++++ EXCERPT TO READ ++++
Of big interest is how international (in regard to the authors’ affiliations) was the research that resulted in the most-cited articles. The bibliographical information allows ambivalent judgments (Table 1). On the one hand, many articles were written by the representatives of one–two countries (often, these are the UK and the USA) (Figure 4). On the other hand, there are articles authored by truly international teams (Table 1), and experts from a total of 19 countries authored the considered articles taken entirely (Figure 5). One should also note that the authors represent chiefly Western Europe and North America (Figure 5). Generally, it appears that the most-cited articles dealing with the relationship between climate change and agriculture resulted from the limited collaboration of experts representing different countries (when existing, this is chiefly North American–European collaboration). Notably, international collaboration does not affect the number of citations, because the correlation coefficient between the number of countries indicated in the author affiliations and the number of citations is very low (0.08 in the case of total citations and 0.09 in the case of average annual citations).
The thirty articles considered in this study appeared in fifteen journals (Table 2). Two of them, namely Science and Nature hosted half of all articles. Although all fifteen journals boast outstanding metrics (high impact factor, high CiteScore value, and top quartile), they differ substantially. For instance, the impact factor ranges between 3.3 and 60.4 (Table 2), which complicates the relationship between journal prestige and the number of citations of the papers published there. Apparently, publishing in a high-prestige journal (every journal listed in Table 2 is high-prestige) is enough to make the paper highly citable, irrespective of whether this journal has higher or lower metrics relative to the other prestige journals.

3. Relevance to Energy Transition

The agriculture–climate change relationship has an important dimension that requires special attention, also in regard to the reviewed literature sources. Energy transition is a fundamental and multidimensional problem of modern civilization [50,51,52,53,54]. Particularly, its solution is aimed at sustainable development of energy systems and industry in the whole, broad implementation of clean, innovative energy-related technologies, more attention to renewable energy sources, etc. Undoubtedly, the energy transition is not only important with regard to the global climate change and sustainable world agriculture (and food security), but it is strongly related to these two planetary-scale issues. The direct relevance of energy transition to the global climate change and the policies of its mitigation on municipal, national, regional, and global levels is explained by Hoppe and van Bueren [55], Fazey et al. [56], Newell and Bulkeley [57], Scheffran et al. [58], and Urban [59]. The strong relation of agriculture to the energy transition is also discussed. Probably, the most important contribution was made by Sutherland et al. [60] who explain how management of land and ecosystems in agriculture relates it to the renewable energy transition, although this requires significant policy support; moreover, these specialists note that agriculture competes with the electricity industry over access to natural resources. Importantly, this study also demonstrates the full complexity of the energy–agriculture–climate change nexus.
++++ INFORMATION PROVIDED ++++
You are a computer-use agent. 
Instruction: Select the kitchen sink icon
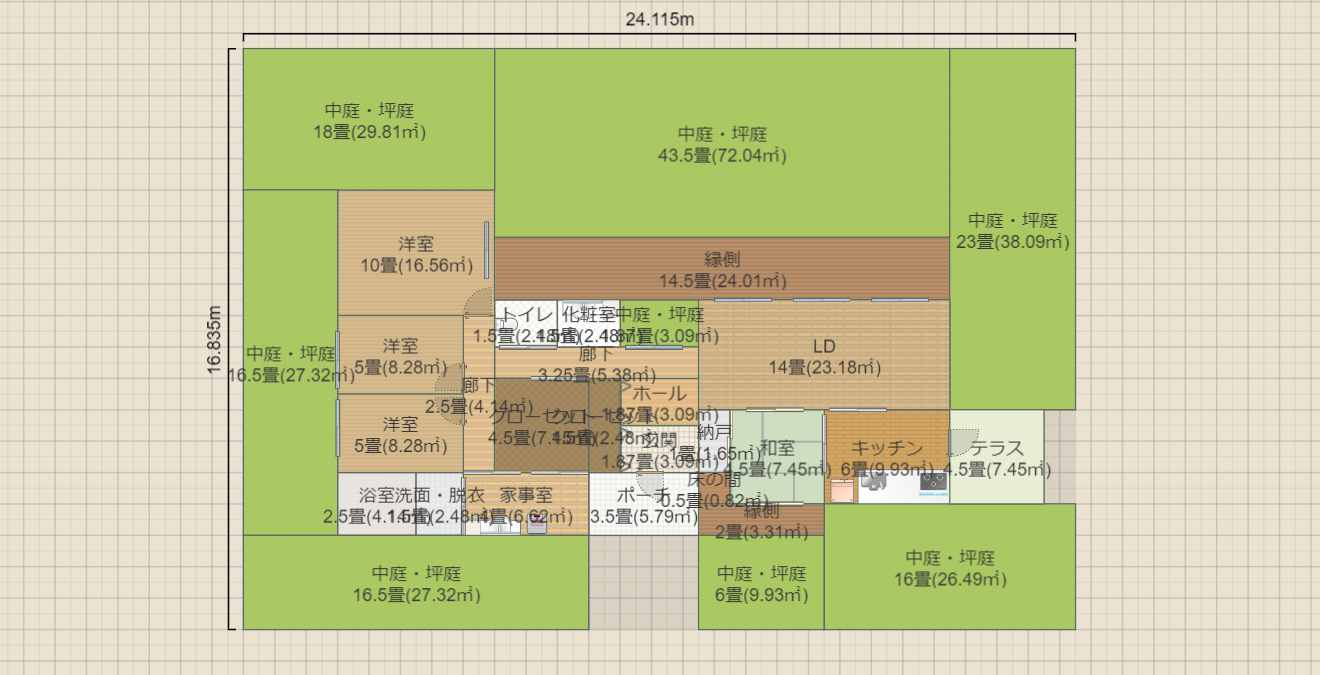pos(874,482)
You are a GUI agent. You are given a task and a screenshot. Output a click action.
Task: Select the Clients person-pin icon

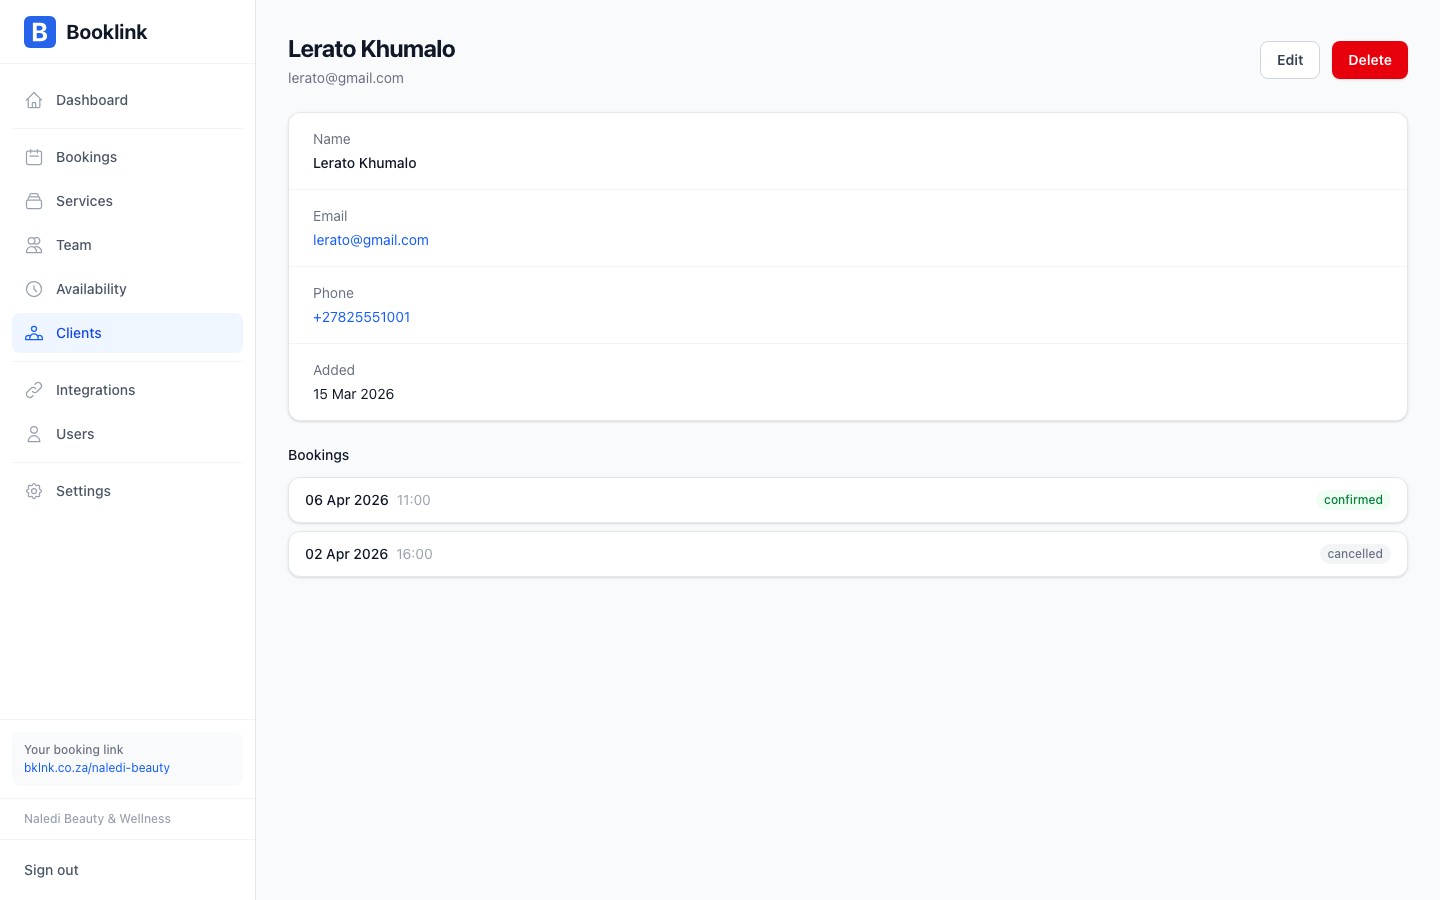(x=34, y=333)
++++
[TASK STATEMENT] According to the excerpt on climate change and agriculture research, in how many journals did the thirty articles considered in the study appear?

[RESPONSE FOR THIS EXERCISE] Fifteen journals.